Today I do not want to get into the argument on whether or not marijuana is a gateway drug, but I want to say that we are seeing marijuana being used with other drugs to heighten the high. The member for Yellowhead told me about marijuana being soaked or dipped in crystal meth and then smoked for a better high. I met with police officers who say that sometimes people soak toothpicks in it. They are driving trucks, the toothpicks are in the visor, and they will just suck on toothpicks that have been laced with crystal meth.
We are seeing more and more drugs out there all the time because we have not sent the right message on marijuana or on any type of drug; we have not sent the right type of message. We are reaping what we have sown. Unfortunately we are reaping it with kids, with families breaking up, with productivity going down and with education opportunities being lost.

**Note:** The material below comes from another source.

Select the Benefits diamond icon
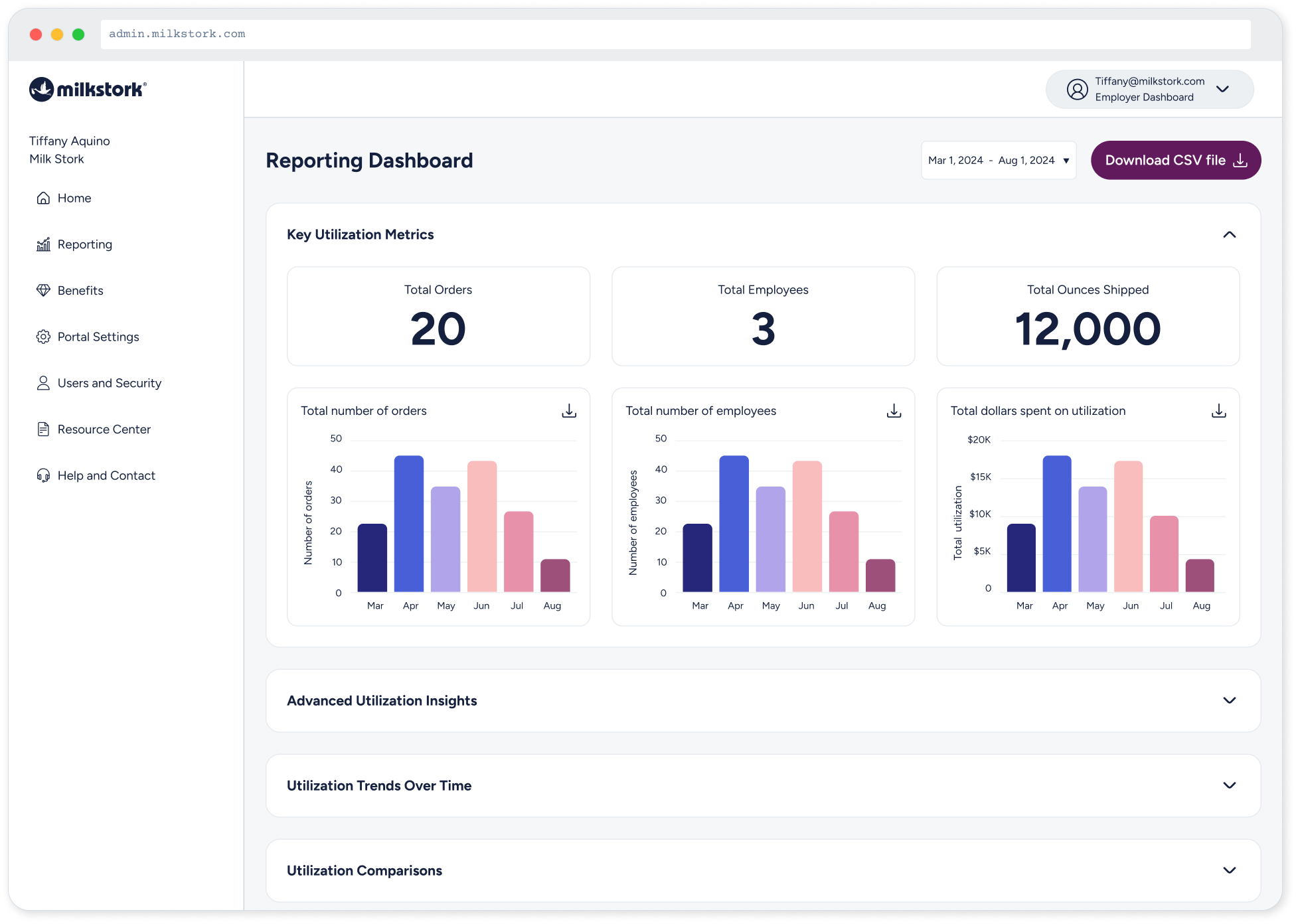The image size is (1296, 924). click(x=43, y=290)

In every high school across the land, we are seeing the effects.
We should have the courage in this place to put in tough laws that show we really care about the effect these kinds of drugs are having on Canadians.
At committee I recall a question being asked of one of our witnesses: “Do you believe that people who are caught with marijuana will pay their fines?” At that time we were talking about a $500 fine as a deterrent. A number of witnesses said no. They did not know how we could force anybody to pay a fine.
In that committee we had a blackboard behind us. We wrote down things that we believed had to happen if there ever were to be decriminalization. We talked about the roadside tests. We talked about having the methodology for determining if someone is under the influence of any type of narcotic or marijuana. We talked about fines as a deterrent. We also discussed whether we could structure something that would force people to pay their fines, or would it just be another fine that would never be collected. We referenced tying it to the driver's licence, but that would come under provincial jurisdiction.
This is a bill that does not set out how we force people to pay these fines. People simply will not pay them. Until I hear someone on the government side say that we have a way to do roadside tests, we have the ability to have substantive fines in place, we have the ability to make sure those fines are paid, I do not really want to hear any more about the road we are on in decriminalizing marijuana.
The use and possession of marijuana must remain illegal. Canadians must realize that not only is it illegal but that there must be a substantive fine to show the damage and the harm that it can cause.
Every year police officers take the DARE program to schools. They talk to young Canadians about the damage that is caused by violence and drugs. There are ads on television and in newspapers showing the terrible effects of drugs. There are some good drug abuse education programs happening. However we have a government that wants to move toward decriminalization and in effect is telling Canadians that it is not as bad as we once thought it was.
Someone gave me a piece of information a while back which talked about the difference between today's marijuana and the marijuana of 30, 40 or 50 years ago. The high that one gets from the drug now is so different and yet we are saying that it is time to decriminalize it. The marijuana now is so powerful, with B.C. bud and some of the other types of marijuana, in toxicity levels. It is so much different from that of the 1960s during the hippie movement and the 1970s and 1980s when I was growing up and in high school. It was harmful then but it is much more harmful now. We knew it was wrong then and we know it has no benefits today, but we want to make it easier for young people to possess.
The government is wrong. The government has missed the mark. That is why this party does not support Bill C-10.